Exercise brief: Rewrite the material between the line holding "Image resolution: width=765" and the line holding "tap(384, 212)", inclusive, swapping "coordinates" for "position" and changing nothing else. Leave the pictures out of your answer.

Listed entries:
# # #

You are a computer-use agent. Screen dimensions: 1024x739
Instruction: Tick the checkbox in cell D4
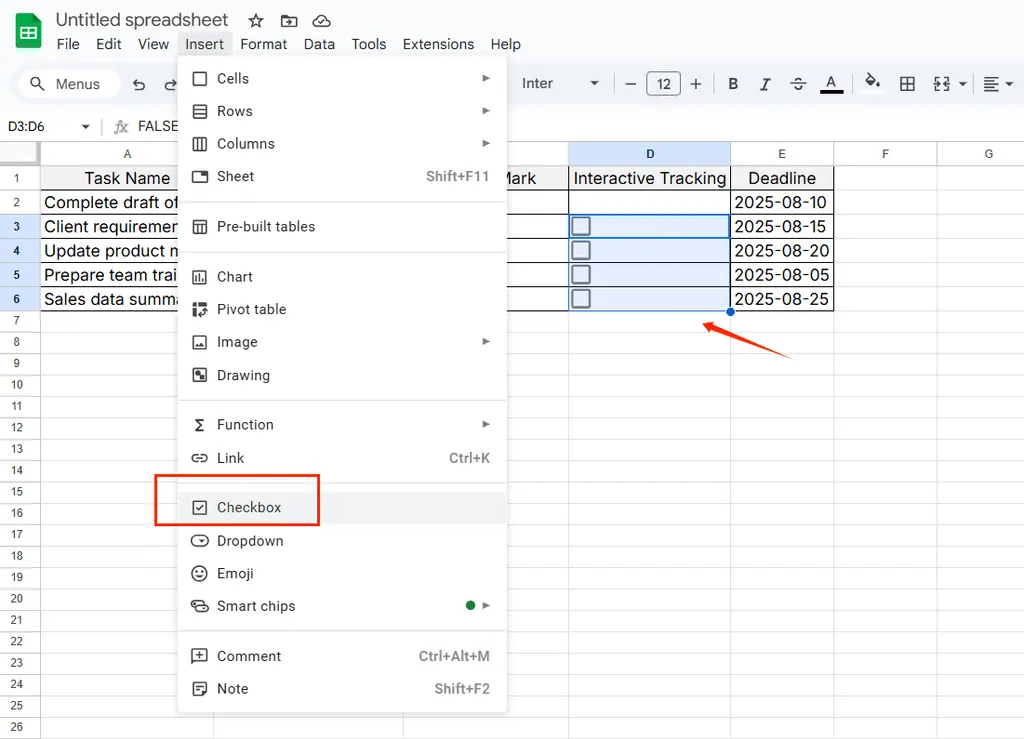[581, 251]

# # #

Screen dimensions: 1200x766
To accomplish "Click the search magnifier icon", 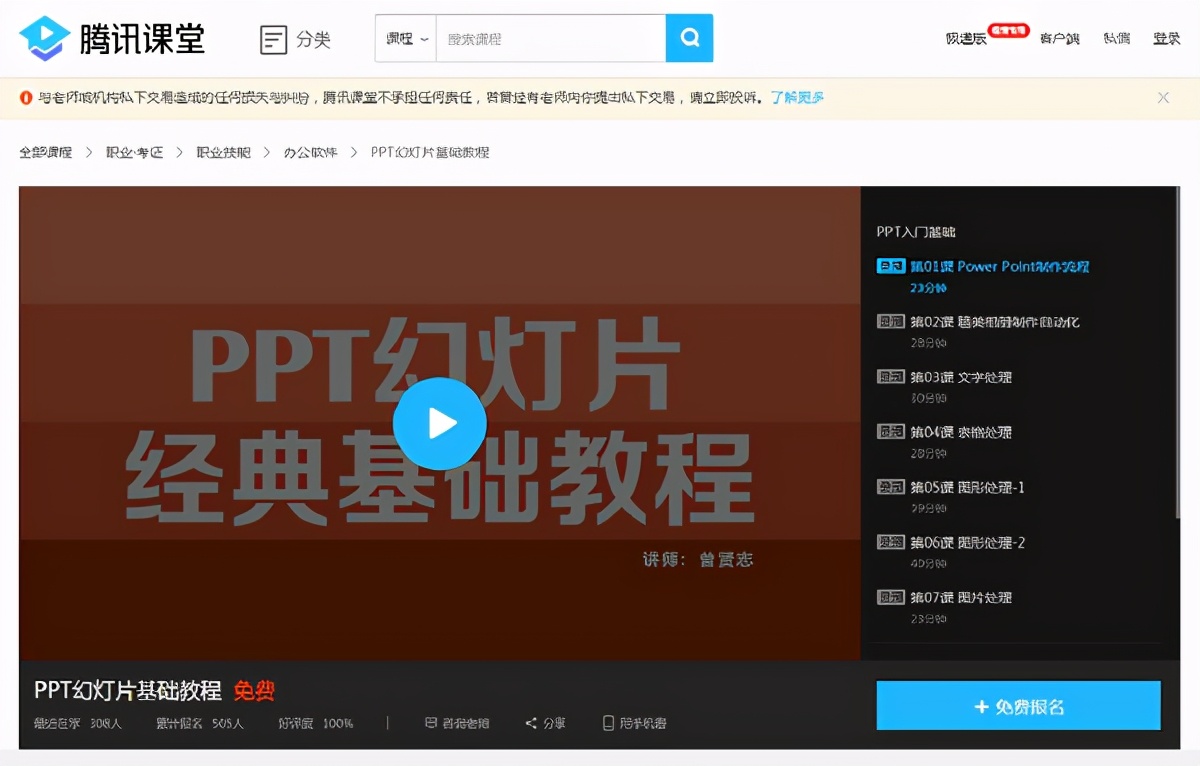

# # #

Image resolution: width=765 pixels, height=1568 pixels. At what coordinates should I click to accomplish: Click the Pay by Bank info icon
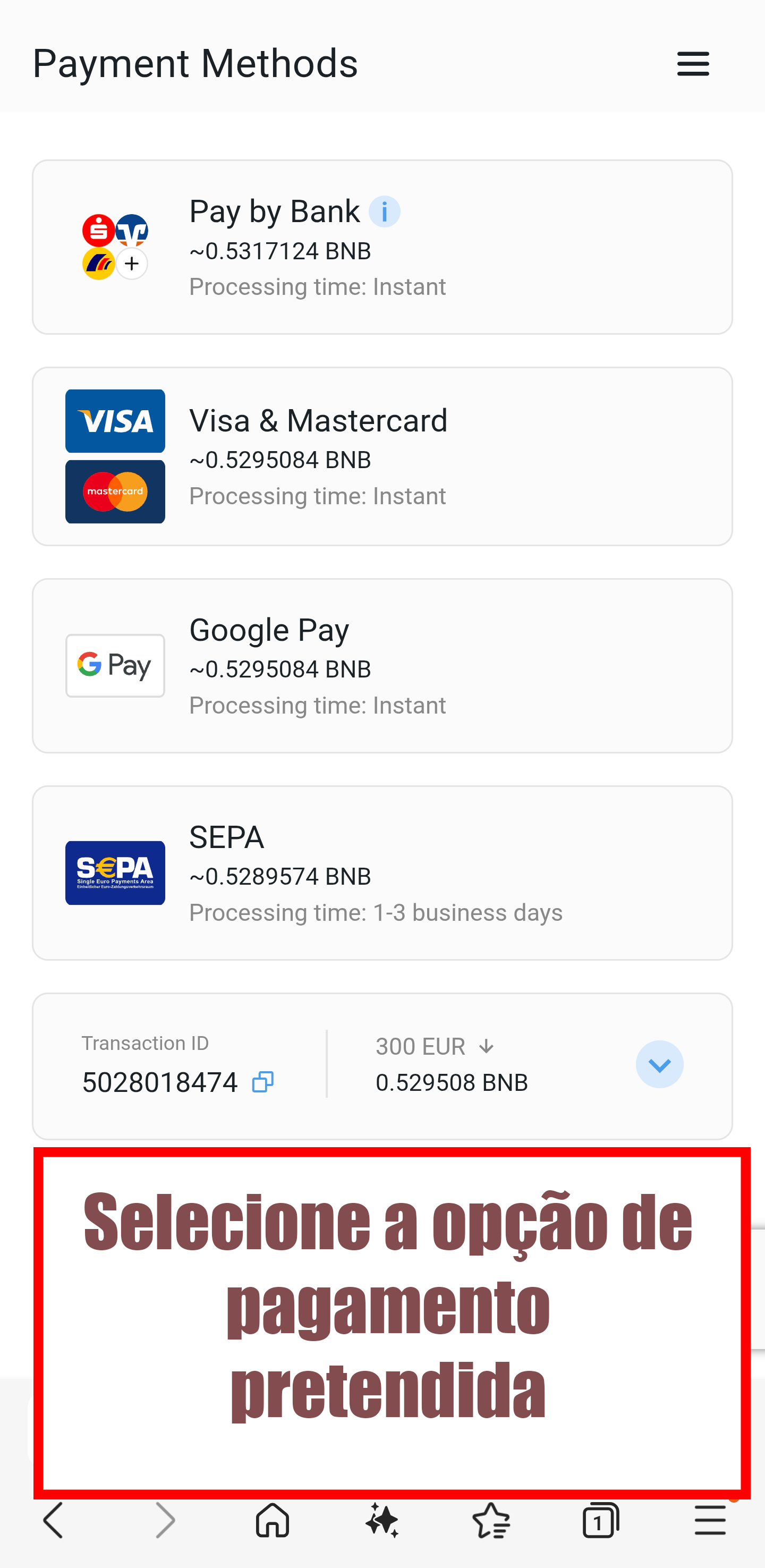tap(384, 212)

# # #

Exercise output:
Image resolution: width=765 pixels, height=1568 pixels. At what position should I click to accomplish: Click the Pay by Bank info icon
tap(384, 212)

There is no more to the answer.